On Sunday 23 February 2003 09:13, Jeffrey B. Layton wrote:
> Tim Prince wrote:
> >On Sunday 23 February 2003 04:41, Jeffrey B. Layton wrote:
> >>Tim Prince wrote:
> >>>In my experience,
> >>>'mpirun -np 2' on a single CPU P4 increases throughput by about 10% from
> >>>-np 1, but that gain doesn't hold up for scaling to a large cluster with
> >>>simple interconnects.
> >>
> >>Tim,
> >>
> >> My experience agrees with yours. When I ran the NASA Parallel
> >>Benchmarks on a Xeon cluster with even plain Fast Ethernet, it
> >>was always faster to turn off HT (we did it at the kernel level and
> >>at the BIOS level) These results are also supported by the following:
> >>
> >>http://computational-battery.org/Maskinvare/Hyperthreading.html
> >
> >Apparently, those results were obtained with an early Xeon model with
> > small cache. Not that I dare to judge the issue, but results like this,
> > where simply turning on HT hurts performance, have sometimes been traced
> > to errors in the BIOS.
>
> Sorry, I didn't look too closely at the URL. However, our
> results were on a Xeon 2.4 cluster that was tuned (correct
> BIOS) we checked by running many benchmarks including
> the Stream benchmarks to look for memory setting errors.

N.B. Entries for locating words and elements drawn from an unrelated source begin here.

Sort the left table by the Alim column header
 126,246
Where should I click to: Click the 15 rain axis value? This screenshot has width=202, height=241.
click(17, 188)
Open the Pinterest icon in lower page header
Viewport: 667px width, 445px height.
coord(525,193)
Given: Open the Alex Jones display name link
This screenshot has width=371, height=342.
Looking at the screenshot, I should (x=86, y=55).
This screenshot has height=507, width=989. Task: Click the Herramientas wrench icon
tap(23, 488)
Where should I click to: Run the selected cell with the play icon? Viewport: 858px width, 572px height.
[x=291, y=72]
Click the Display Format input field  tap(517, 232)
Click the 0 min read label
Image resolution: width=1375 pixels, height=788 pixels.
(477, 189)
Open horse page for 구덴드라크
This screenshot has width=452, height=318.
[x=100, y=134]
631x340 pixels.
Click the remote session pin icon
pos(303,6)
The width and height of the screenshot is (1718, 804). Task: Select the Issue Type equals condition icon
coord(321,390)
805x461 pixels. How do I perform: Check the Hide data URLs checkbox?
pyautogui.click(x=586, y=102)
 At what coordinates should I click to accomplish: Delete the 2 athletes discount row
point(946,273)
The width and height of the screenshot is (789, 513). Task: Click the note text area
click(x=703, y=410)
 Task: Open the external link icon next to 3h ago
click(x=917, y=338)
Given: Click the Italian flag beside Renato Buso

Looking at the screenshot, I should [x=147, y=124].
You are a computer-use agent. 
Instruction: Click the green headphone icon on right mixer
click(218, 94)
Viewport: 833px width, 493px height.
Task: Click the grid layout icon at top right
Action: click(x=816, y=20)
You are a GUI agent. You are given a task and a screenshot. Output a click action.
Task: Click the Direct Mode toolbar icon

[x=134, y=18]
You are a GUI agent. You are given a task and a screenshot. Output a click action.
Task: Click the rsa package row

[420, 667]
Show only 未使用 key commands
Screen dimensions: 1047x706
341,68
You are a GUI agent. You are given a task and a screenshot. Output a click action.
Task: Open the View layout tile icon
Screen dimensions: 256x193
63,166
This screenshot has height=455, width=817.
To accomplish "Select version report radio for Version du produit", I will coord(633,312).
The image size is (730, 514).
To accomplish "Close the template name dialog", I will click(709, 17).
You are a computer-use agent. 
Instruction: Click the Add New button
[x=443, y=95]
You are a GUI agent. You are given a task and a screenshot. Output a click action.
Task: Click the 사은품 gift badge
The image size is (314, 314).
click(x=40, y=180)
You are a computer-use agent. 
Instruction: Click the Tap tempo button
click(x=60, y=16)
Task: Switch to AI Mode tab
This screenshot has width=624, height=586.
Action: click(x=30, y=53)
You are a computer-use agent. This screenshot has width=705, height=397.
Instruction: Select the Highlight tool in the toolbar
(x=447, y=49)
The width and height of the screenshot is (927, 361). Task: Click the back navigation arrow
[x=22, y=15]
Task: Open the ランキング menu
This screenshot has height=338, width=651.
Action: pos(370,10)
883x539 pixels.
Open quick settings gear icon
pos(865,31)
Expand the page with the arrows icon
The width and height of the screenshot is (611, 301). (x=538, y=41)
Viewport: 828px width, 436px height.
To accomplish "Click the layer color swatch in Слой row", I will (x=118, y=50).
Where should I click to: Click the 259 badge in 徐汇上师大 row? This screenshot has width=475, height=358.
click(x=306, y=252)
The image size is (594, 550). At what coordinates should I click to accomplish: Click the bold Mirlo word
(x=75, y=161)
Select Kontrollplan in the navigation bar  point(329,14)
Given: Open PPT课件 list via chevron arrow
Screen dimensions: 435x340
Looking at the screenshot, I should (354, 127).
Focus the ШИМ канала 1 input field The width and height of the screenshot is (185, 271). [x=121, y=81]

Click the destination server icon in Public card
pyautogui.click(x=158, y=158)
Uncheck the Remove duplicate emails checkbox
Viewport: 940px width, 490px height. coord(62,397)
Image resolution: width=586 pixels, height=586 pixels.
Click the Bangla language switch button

> I haven't heard of problems in the BIOS causing the difference
> between results with and without HT. Do you have any
> references on this?
>
Those tests performed in the URL you gave look quite interesting. I'd like
to see continuing checks on the mm5 to see what can be done with up to date
configurations.
On the Xeon 2.4, bad HT performance has been seen when a BIOS older than the
production version was installed; with a production system, most benchmarks
should perform about the same (often 1% better) with HT enabled, when running
1 thread per physical CPU. If it's much worse than that, the BIOS should be
checked. In principle, no Xeon 2.4 production system should have such a
problem, unless someone has tinkered with the BIOS, or is not using an
appropriate OS kernel.
I'm not getting as good performance on Win2K, HT on, as with XP Pro, or linux
with a 2.4.18 kernel, but the only reason for running Win2K server on an MPI
cluster is to get past the limit of -np 8 for an all-XP system.
The older 1.7Ghz and 1.8Ghz Xeon models, which had no HT at first, were quite
a struggle when attempting to coordinate BIOS and CPU upgrades, and keep both
linux and Windows running. In fact, I had one expensive system board die on
me when running a BIOS and CPU combination not supported by the OEM. Hardly
anyone wants to document such problems with unsupported systems.
Enough of these implementation problems; I've taken Fortran MPI applications
which were built for linux and simply recompiled them for Windows, and it
worked, within the limitations on -np of the Windows OS and MPI chosen. All
the Windows dependencies can and should be hidden in the MPI, aside from the
annoying differences in linkage conventions (2 or 3 different underscoring
conventions in linux, and 2 linker symbol case conventions in Windows).
--
Tim Prince
|